Yamanaka achieved this reprogramming with the expression of four transcription factors (TFs): Oct4, Sox2, c-Myc and Klf4; many other researchers have since used combinations of these TFs or replaced them with small molecules to change gene expression and induce pluripotency.

As powerful as these current reprogramming methods are, they still suffer from drawbacks—to overexpress TFs, genetic material needs to be introduced, and small molecules can have off-target effects that are not fully understood. Both approaches still have low efficiency. Kristin Baldwin from the Scripps Research Institute saw an opening for an alternative approach. In 2014, her team began a collaboration with Richard Lerner, also at Scripps, to screen for antibodies that could trigger intracellular signaling leading to reprogramming.

Baldwin had two main goals for this work: to better understand biology and to develop a more efficient dedifferentiation method. “We wanted to interrogate reprogramming from the cell surface and identify methods to reprogram without ever going into the nucleus,” Baldwin explained. She added, “Antibodies are very easy to evolve and mutate. You can increase their specificity more easily than you can with small molecules.”

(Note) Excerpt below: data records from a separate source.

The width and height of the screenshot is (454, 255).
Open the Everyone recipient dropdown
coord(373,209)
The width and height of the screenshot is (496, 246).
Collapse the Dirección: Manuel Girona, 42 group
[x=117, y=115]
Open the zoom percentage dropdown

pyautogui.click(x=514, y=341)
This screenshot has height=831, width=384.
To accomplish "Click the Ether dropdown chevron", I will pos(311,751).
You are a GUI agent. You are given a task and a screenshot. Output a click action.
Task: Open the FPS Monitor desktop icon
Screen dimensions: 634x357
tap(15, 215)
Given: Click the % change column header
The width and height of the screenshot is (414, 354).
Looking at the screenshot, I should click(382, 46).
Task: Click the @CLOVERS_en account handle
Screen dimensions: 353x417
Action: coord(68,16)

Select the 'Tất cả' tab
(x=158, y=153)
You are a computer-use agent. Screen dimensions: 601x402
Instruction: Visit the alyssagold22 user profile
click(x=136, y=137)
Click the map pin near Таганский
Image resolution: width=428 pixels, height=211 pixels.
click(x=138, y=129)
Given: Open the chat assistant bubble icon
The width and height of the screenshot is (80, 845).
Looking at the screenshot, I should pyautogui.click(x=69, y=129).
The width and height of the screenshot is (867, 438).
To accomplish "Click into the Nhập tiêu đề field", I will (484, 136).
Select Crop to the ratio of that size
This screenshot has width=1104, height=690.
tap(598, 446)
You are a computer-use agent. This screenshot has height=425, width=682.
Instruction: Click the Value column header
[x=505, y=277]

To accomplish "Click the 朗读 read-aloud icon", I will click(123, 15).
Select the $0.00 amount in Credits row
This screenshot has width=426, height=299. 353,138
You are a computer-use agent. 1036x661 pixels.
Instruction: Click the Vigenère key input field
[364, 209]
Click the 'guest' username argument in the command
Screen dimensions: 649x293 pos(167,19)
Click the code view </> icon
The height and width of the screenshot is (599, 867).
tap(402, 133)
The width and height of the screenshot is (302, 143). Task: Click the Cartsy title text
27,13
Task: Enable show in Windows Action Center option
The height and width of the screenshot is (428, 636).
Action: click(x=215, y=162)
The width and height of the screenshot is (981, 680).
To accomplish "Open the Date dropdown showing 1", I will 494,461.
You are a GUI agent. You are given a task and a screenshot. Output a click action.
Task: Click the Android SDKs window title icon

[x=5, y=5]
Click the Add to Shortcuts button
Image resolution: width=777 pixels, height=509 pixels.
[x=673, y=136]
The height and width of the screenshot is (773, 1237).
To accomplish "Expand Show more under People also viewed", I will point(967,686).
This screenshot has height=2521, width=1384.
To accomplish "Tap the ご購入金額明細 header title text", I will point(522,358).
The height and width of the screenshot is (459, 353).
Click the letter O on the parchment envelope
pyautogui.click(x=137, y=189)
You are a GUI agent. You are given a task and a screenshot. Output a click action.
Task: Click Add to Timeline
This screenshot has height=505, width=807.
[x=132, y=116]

The team first focused on antibodies that would replace either Sox2 or Oct4. Mouse embryonic fibroblasts, transfected with the remaining three TFs, were treated with a library of antibodies generated by the Lerner team so that each cell expressed only a few unique antibodies. The researchers then screened for growth of induced pluripotent stem cell (iPSC) colonies, amplified the antibodies in these cells and validated them in a secondary screen.

In both cases the team found candidates, though the efficiencies of Oct4 replacement antibodies were low, and Baldwin decided to pursue the signaling pathway triggered by the antibody that replaced Sox2. This led the team to an unexpected result. The antibody bound and antagonized brain acid soluble protein 1 (Basp1), a protein that translocates from the cell membrane to the nucleus and acts as a transcriptional repressor for a tumor-suppressor gene. Basp1 is needed for filopodia formation but has not been implicated in reprogramming or pluripotency. Basp1 repression leads to an upregulation of genes associated with reprogramming, and the team found that directly inhibiting Basp1 mimicked the effect of the antibody.

For Baldwin, the next steps are to optimize the antibodies and try combinations to ideally replace all four reprogramming TFs with antibodies. “We have not been able to get the antibodies to work together,” she said. One reason may be the low efficiency of the antibody replacing Oct4; another may be that only certain antibodies work together, and the perturbation of one pathway is not compatible with that of another. A saturating screen of the antibody library with a diversity of 1011 will likely yield answers, but this also represents a huge amount of work. “My lab can't do everything,” Baldwin stated, and she encouraged others to use the approach as well.

It is not just the antibodies that need improving; there is also room for optimization when it comes to choosing the starting cells. Baldwin's team worked with mouse embryonic fibroblasts, but they are thinking of transitioning to human blood cells. Different starting cells will have different cell surface proteins and may require different sets of antibodies.

Ultimately, Baldwin thinks that adding a cocktail of antibodies to the culture medium could turn cells that have so far proven refractory, such as neurons, to reprogramming into an iPSC.